• [WORK REQUEST]
In the listing that follows, locate the line containing "Click the Sign up now link" and the line containing "Task: Click the Cancel button". Retype exactly those two lines and every line between them, and nothing more.

--- INPUT ---

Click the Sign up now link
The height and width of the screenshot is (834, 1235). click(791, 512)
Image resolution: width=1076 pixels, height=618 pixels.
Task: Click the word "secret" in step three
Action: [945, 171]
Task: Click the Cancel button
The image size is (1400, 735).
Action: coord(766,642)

---
--- INPUT ---

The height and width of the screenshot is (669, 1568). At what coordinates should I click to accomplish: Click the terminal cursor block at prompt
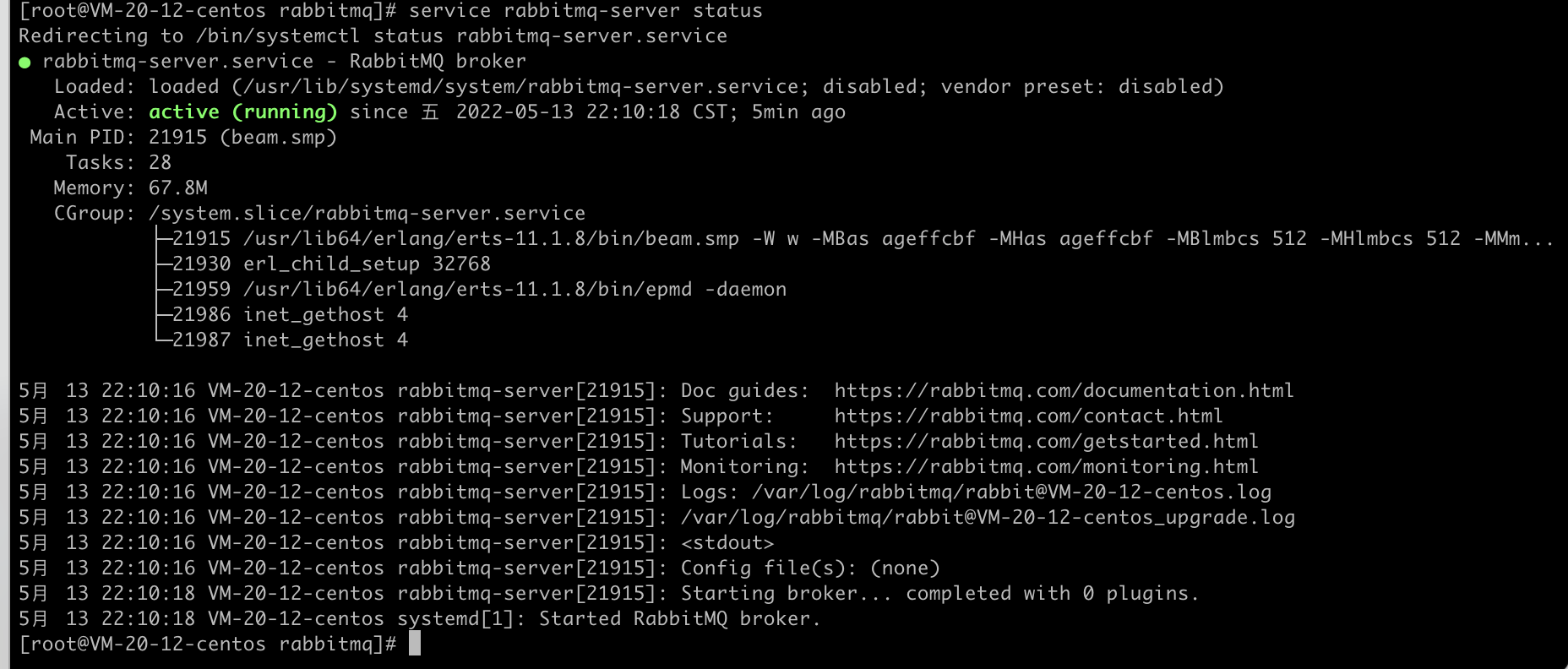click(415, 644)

---
--- INPUT ---

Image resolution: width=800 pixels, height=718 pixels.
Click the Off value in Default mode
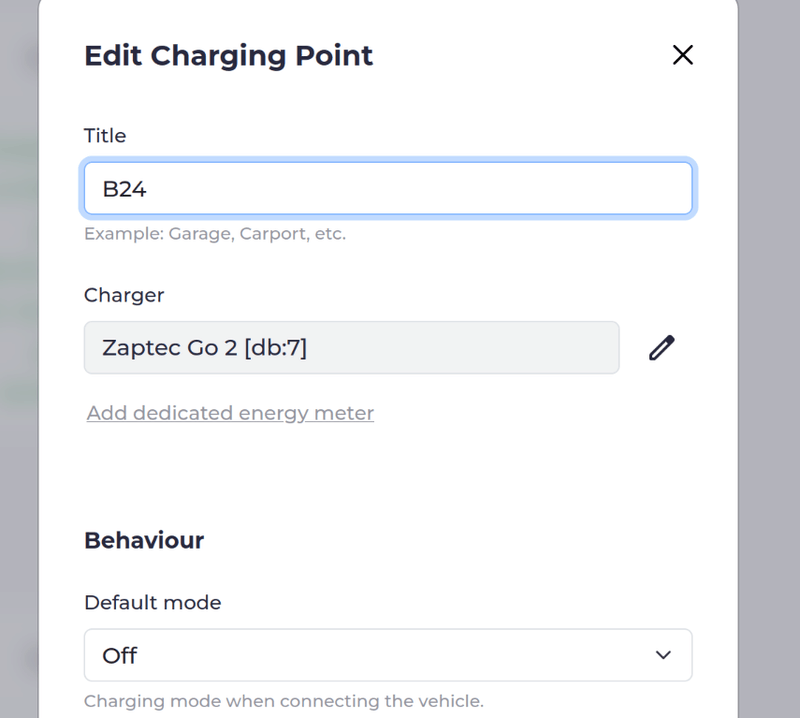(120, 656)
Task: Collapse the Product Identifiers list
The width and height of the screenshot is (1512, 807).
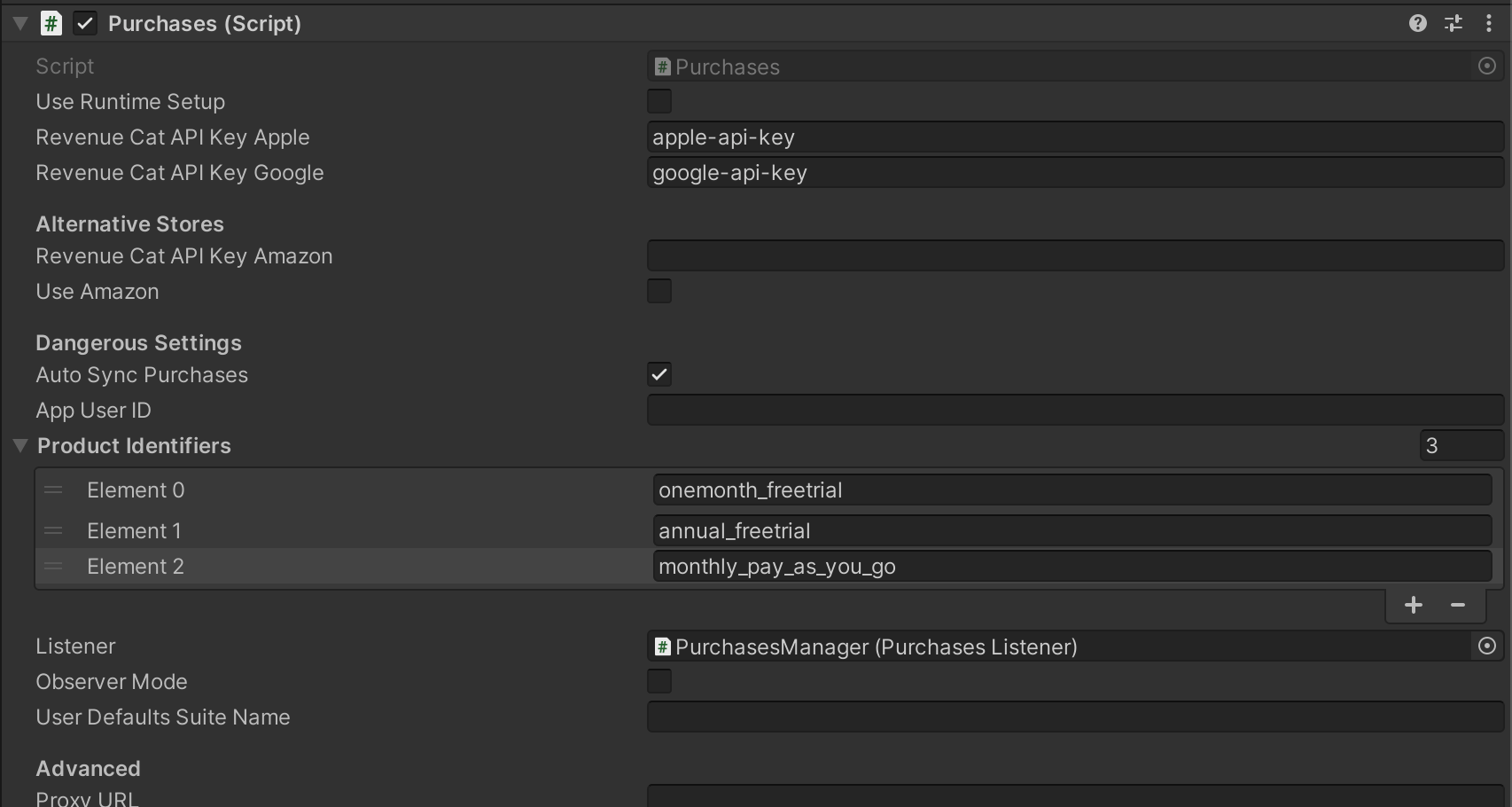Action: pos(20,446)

---

• [REPLY]
Click the Sign up now link
The height and width of the screenshot is (834, 1235). click(791, 512)
Image resolution: width=1076 pixels, height=618 pixels.
Task: Click the word "secret" in step three
Action: [945, 171]
Task: Click the Cancel button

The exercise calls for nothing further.